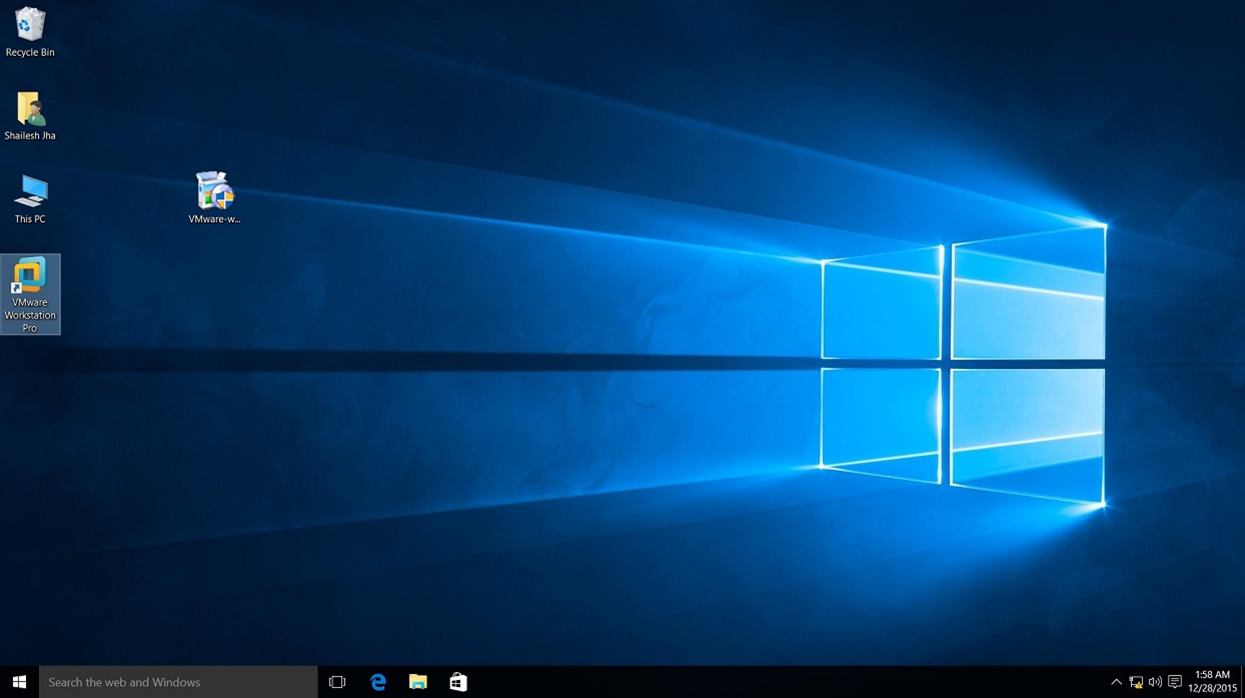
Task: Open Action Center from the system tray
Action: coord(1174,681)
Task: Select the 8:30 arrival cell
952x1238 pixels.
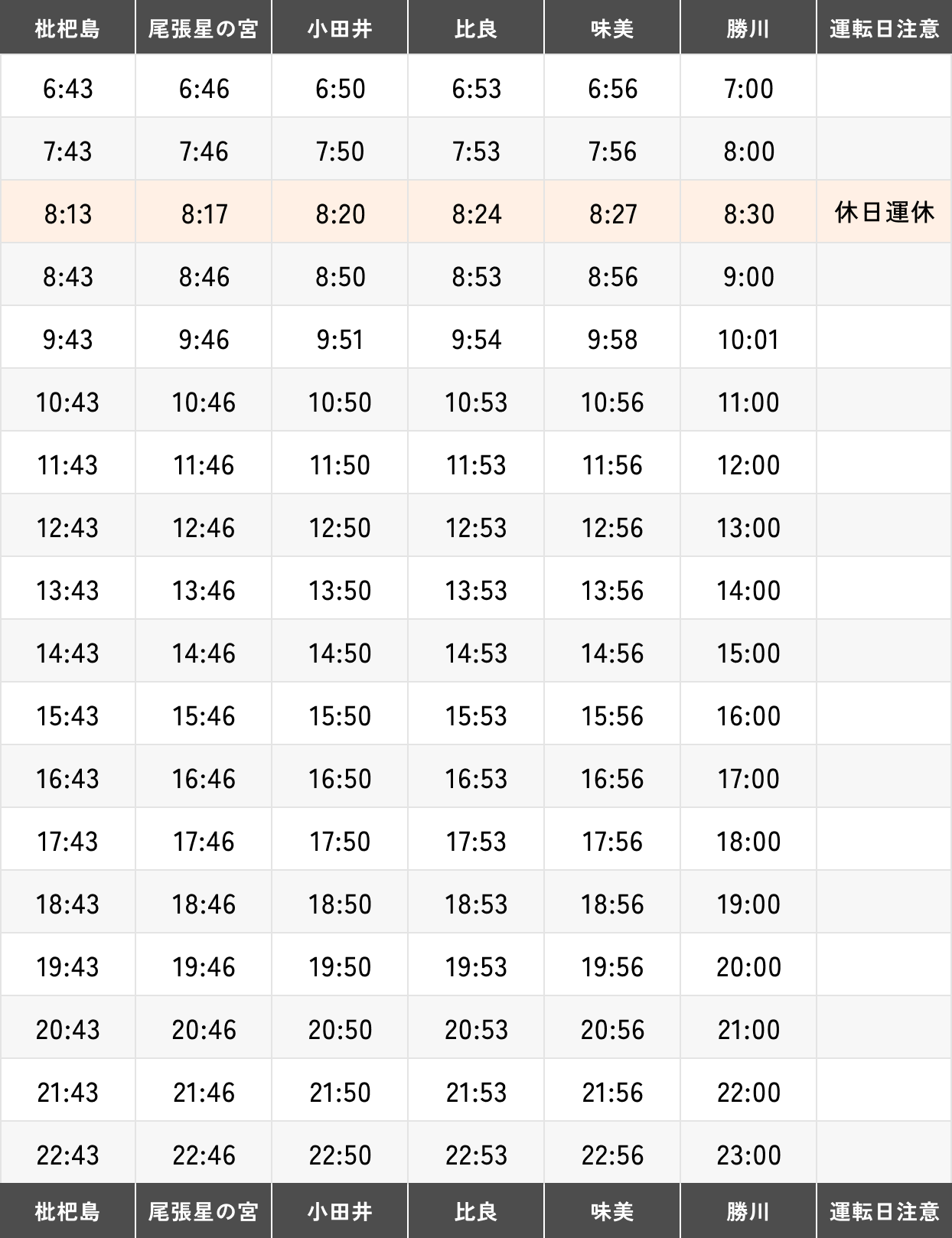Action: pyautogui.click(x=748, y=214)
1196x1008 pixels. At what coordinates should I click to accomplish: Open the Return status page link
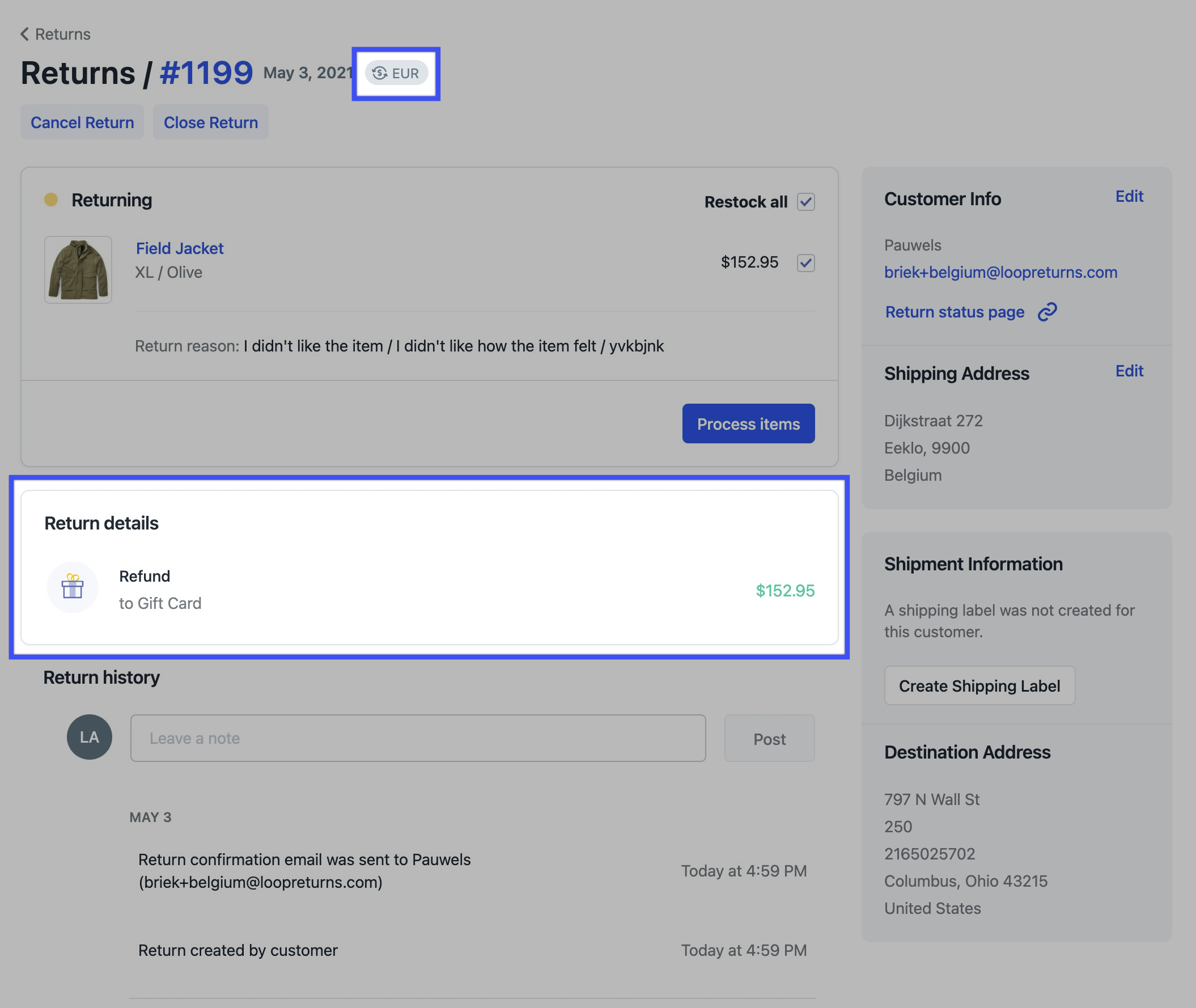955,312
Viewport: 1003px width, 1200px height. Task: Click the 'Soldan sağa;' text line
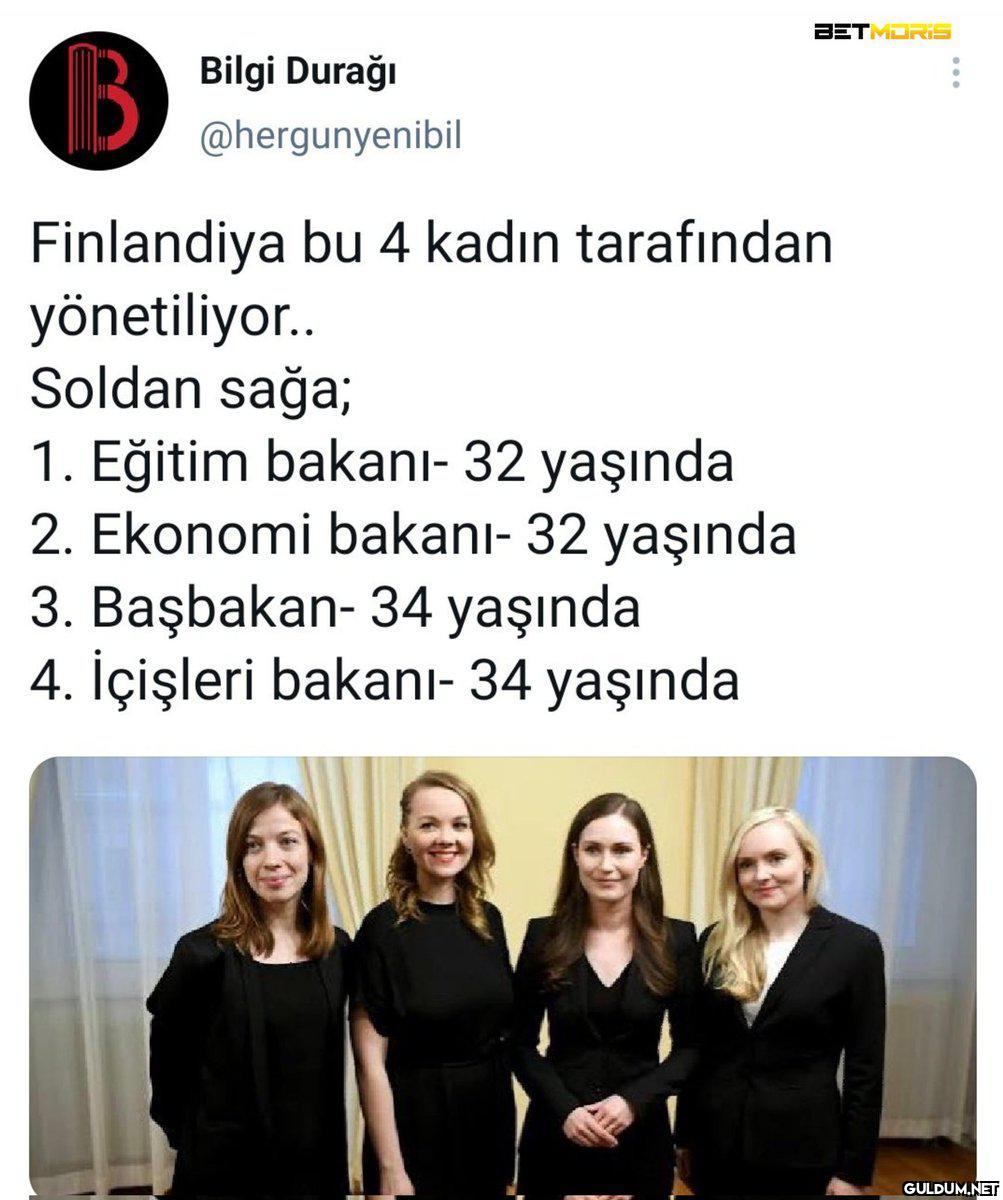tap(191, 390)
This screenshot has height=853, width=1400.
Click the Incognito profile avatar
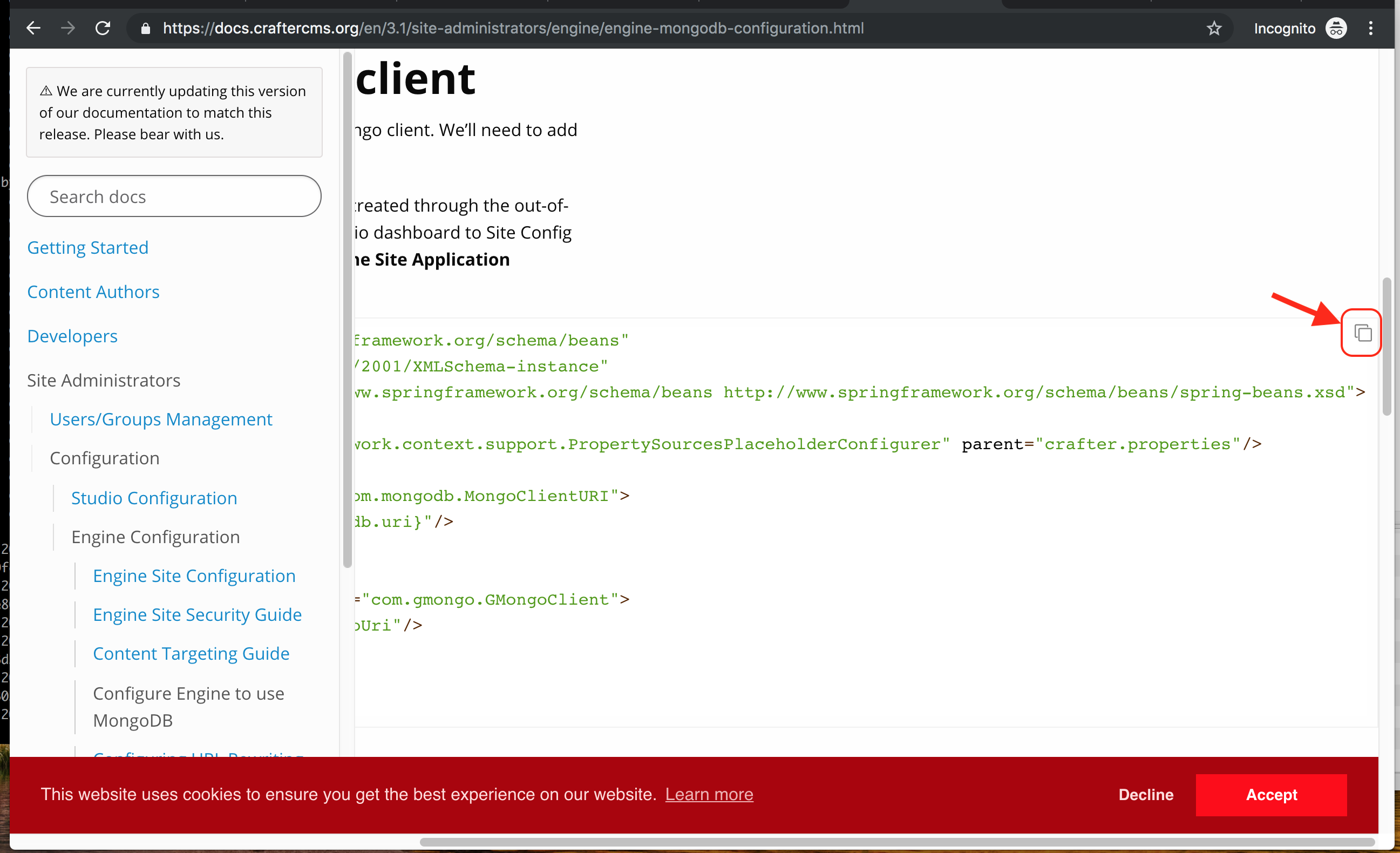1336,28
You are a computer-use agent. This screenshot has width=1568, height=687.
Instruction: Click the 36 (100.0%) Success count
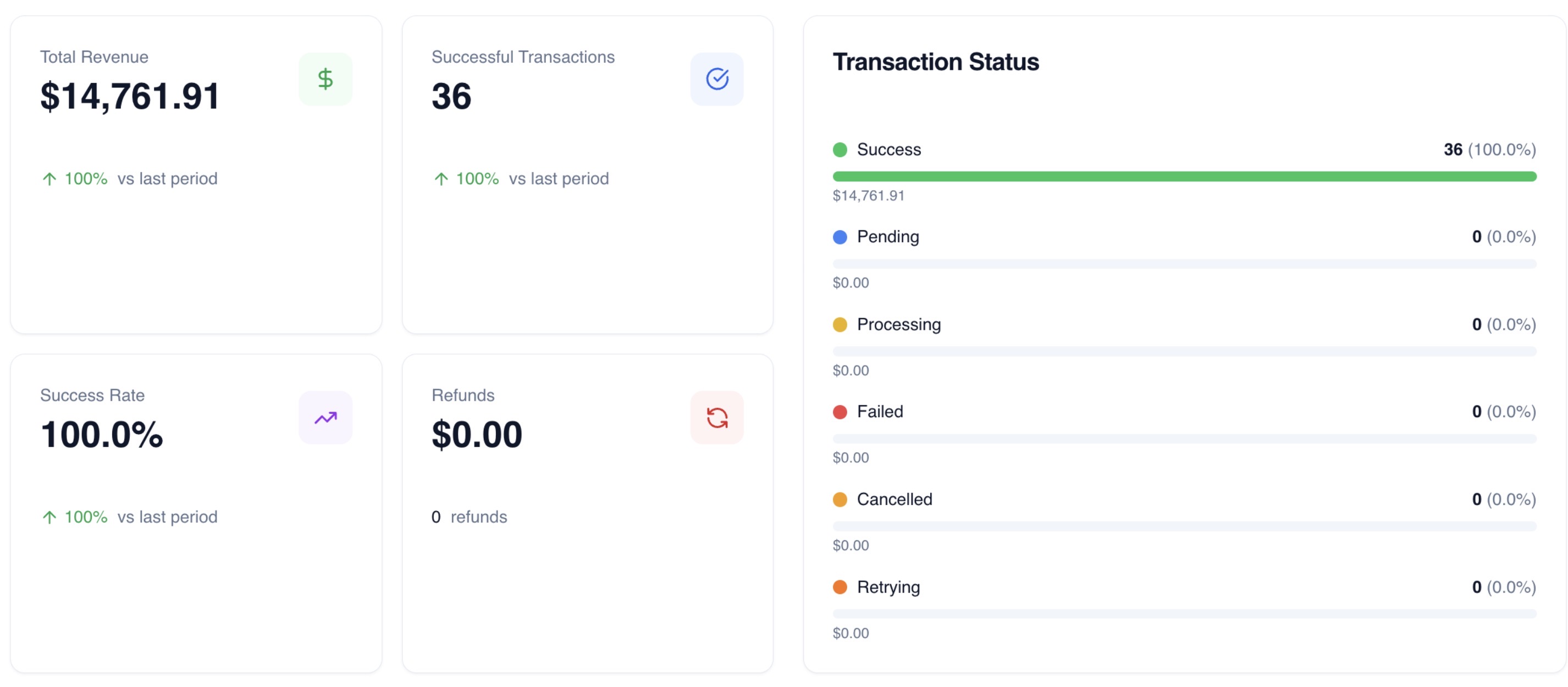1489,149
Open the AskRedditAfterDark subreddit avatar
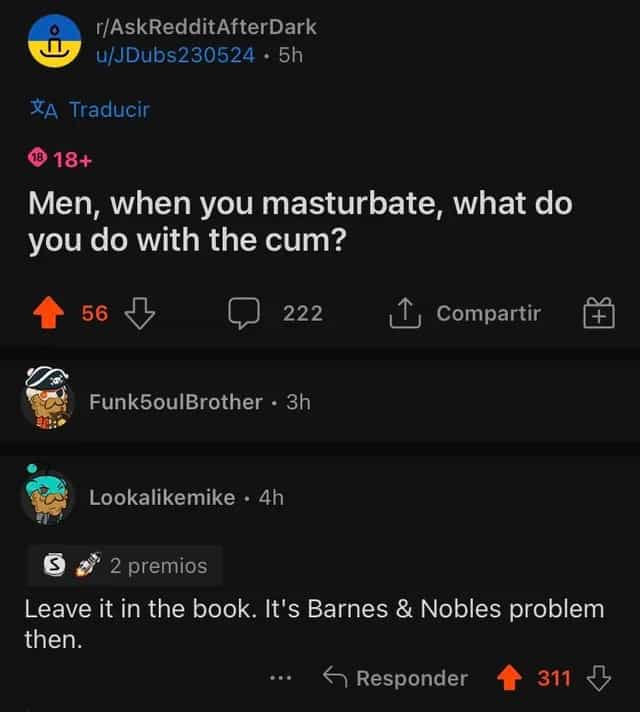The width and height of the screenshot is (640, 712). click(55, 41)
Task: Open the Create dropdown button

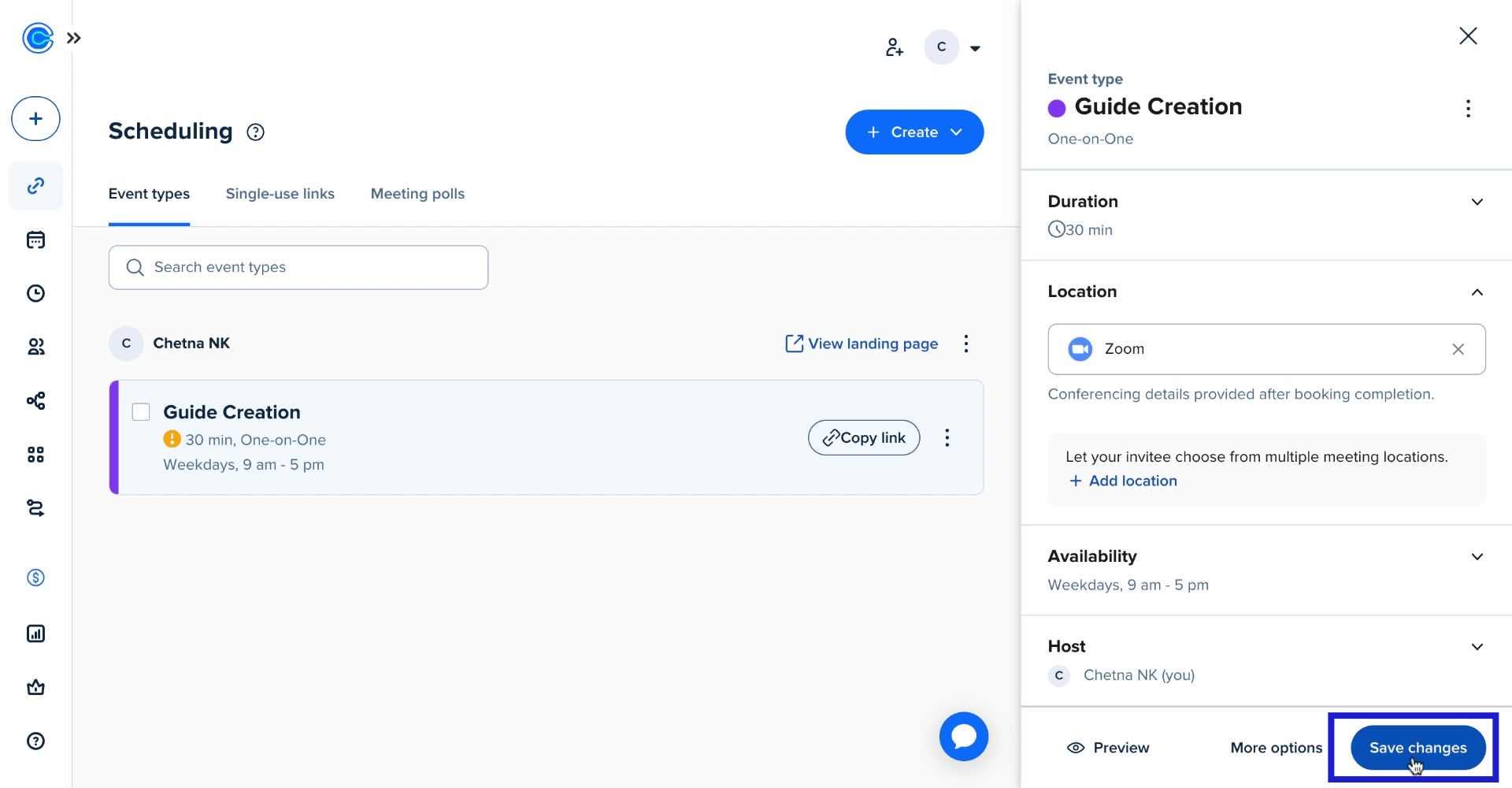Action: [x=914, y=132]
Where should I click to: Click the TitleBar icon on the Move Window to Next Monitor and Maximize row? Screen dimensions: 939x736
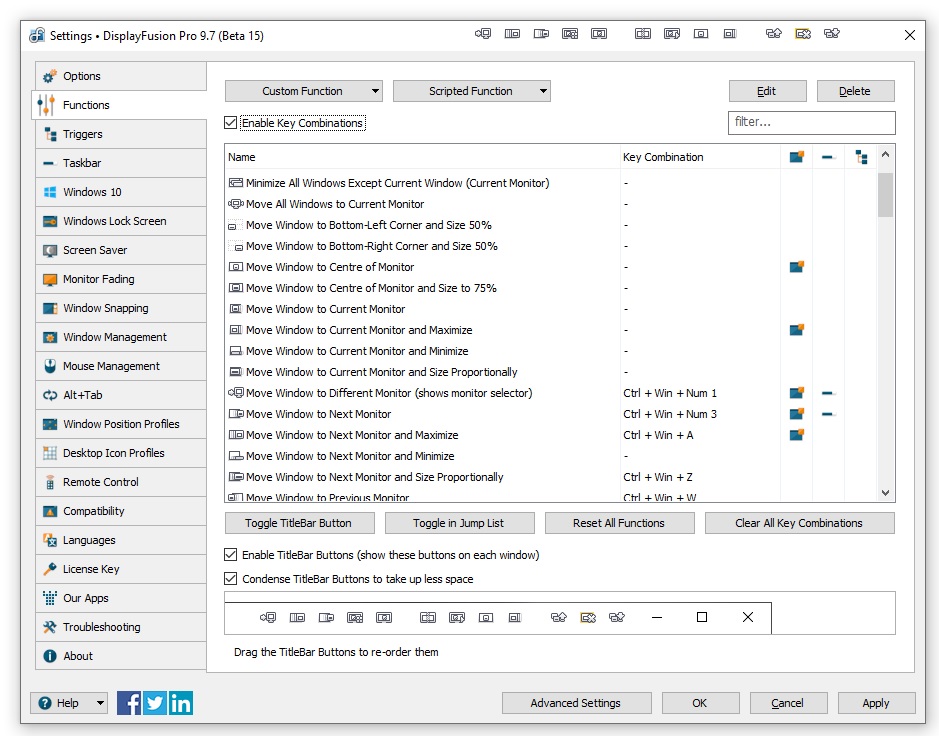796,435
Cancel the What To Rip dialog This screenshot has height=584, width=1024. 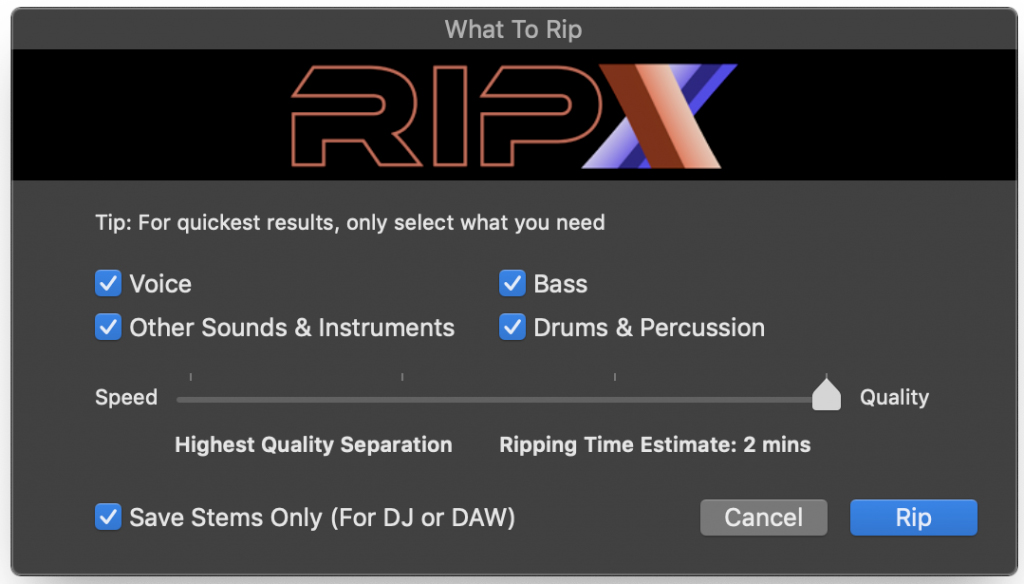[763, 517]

Instructions to follow: Write out the lines of the material starting with the one that contains "Task: Select the 8:30 arrival cell" and going on through the one that contains "tap(191, 390)", leaving the pictures out.

Complete response:
Task: Select the 8:30 arrival cell
952x1238 pixels.
Action: pyautogui.click(x=748, y=214)
1196x1008 pixels. At what coordinates should I click to accomplish: Open the Return status page link
955,312
Viewport: 1003px width, 1200px height. Task: Click the 'Soldan sağa;' text line
tap(191, 390)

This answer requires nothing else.